Uno chef abruzzese originario di Sulmona, nell’aquilano, Panfilo Colonico detto ‘Benny’, è stata rapito venerdì scorso nel suo ristorante a Guayaquil, in Ecuador, da un gruppo di uomini armati. La notizia, riportata dal quotidiano locale ‘Il Centro’, è stata confermata anche dalla Farnesina, che ha spiegato come la rappresentanza diplomatica italiana nel Paese sudamericano stia seguendo la vicenda in raccordo con le autorità locali. La polizia ecuadoregna – riporta il giornale ‘El Universo’ – ha attivato le unità di ricerca.

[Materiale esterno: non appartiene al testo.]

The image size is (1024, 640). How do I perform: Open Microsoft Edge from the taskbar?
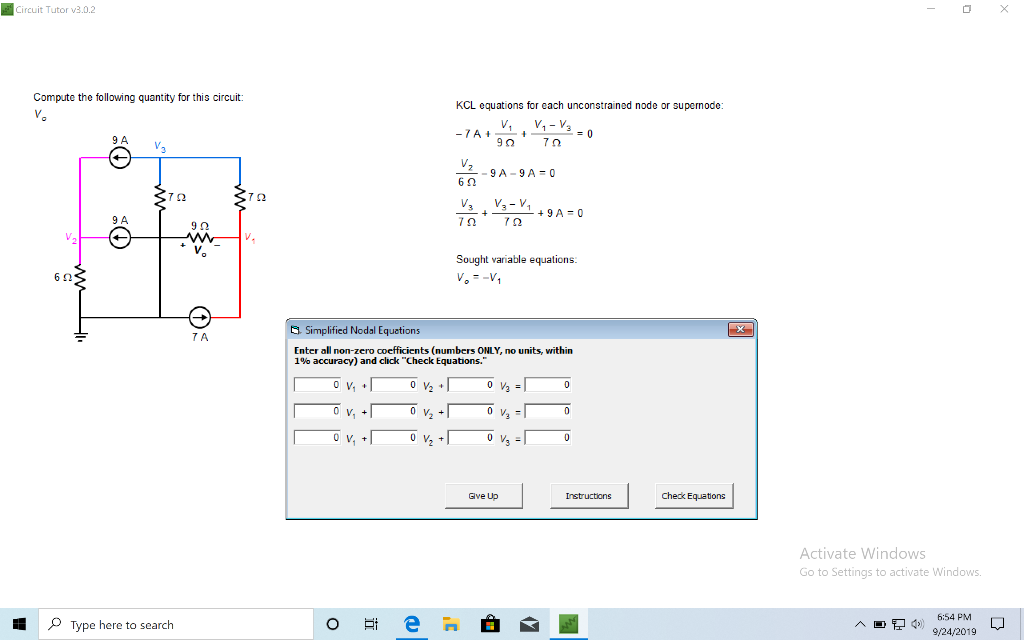click(411, 623)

Fino a domenica nessuna richiesta di riscatto. Debiti e famiglia abbandonata da 20 anni
Per il ristoratore, fino a domenica 25, nessuna richiesta di riscatto. L’abruzzese, 50enne nato in Canada e vissuto per diverso tempo a Sulmona (L’Aquila), è stato rapito dal suo locale ‘El sabore mio’, venerdì scorso, alle 23.30 ora italiana, da un commando di 4 giovani: 2 armati di mitraglietta e altri 2 con addosso abiti della polizia locale. Secondo fonti investigative, a carico del ristoratore ci sarebbero diverse denunce e debiti. L’uomo sarebbe rimasto coinvolto anche in una sparatoria, a gennaio scorso. Colonico gestisce uno dei ristoranti più rinomati del quartiere ‘La Garzota’ e il sequestro potrebbe essere legato alla sua attività di ristorazione. "In merito alla vicenda occorsa al signor Panfilo Colonico, le mie clienti, signora Marianna Ventresca e le figlie Giulia e Ilaria Colonico, dichiarano di non avere con il Colonico alcun rapporto da oltre vent’anni e non intendono rilasciare dichiarazioni sull’accaduto non avendo nulla da riferire. Chiedono pertanto di non essere più disturbate in merito a tale circostanza”, ha dichiarato Anna Berghella a LaPresse, legale della moglie e delle figlie che Colonico ha lasciato a Sulmona, nell’aquilano. Nei primi anni del 2000, Colonico si è allontanato dall’Italia soprattutto per problemi economici raggiungendo il Canada dove ha aperto un’azienda nel campo delle costruzioni. Dopo alcuni anni, si è trasferito in Sud America. Prima tappa il Venezuela, ma tempo dopo, il 50enne ha raggiunto l’Ecuador dove, assieme ad altre persone del posto, ha cominciato l’attività di ristorazione per poi aprire il ristorante italiano. Sul suo rapimento indaga la polizia del posto, mentre il ministero degli esteri e la regione Abruzzo stanno seguendo la vicenda.
Avrebbe a carico diverse denunce per truffa
Dai primi riscontri della Farnesina, intanto, sembra che lo chef abbia a carico diverse denunce per truffa e che abbia contratto debiti con più persone. E ci sarebbero altre ombre nella storia di Colonico. Infatti, lo scorso gennaio, l'abruzzese era finito al centro di una sparatoria, in una zona non distante del suo ristorante. Storia che lui stesso commentò sui social affermando: "Tante cose sbagliate sono state dette sull'accaduto" e, spiegando, che si era trattato di un tentativo di furto della sua auto. Saranno le indagini in corso a stabilire se esiste o meno un nesso tra i due episodi.
Il video del rapimento, “sta bene, non preoccupatevi”
Panfilo Colonico «sta bene, non dobbiamo preoccuparci». Lo dice uno dei dipendenti del ristorante dello chef abruzzese. "Benny", come viene soprannominato, è stato prelevato da due persone, armate e vestite da poliziotti, con i mitra in mano e i compici ad attenderli all'esterno del ristorante. Il video del sequestro è stato registrato dalle telecamere di sicurezza.
Le ultime immagini mostrano il momento in cui viene 'prelevato' all'interno del suo locale, per poi uscire dall'inquadratura e sparire nel nulla.
Pare che i rapitori abbiano inviato un video alla polizia, dimostrando che Colonico sta bene. La moglie è scettica: “l'ennesima messa in scena”.
Da parte sua, il portale di notizie Primicias sostiene che il nome dell'imprenditore italiano ha cominciato a circolare nelle cronache per vicende di carattere sentimentale con varie note presentatrici del mondo dello spettacolo.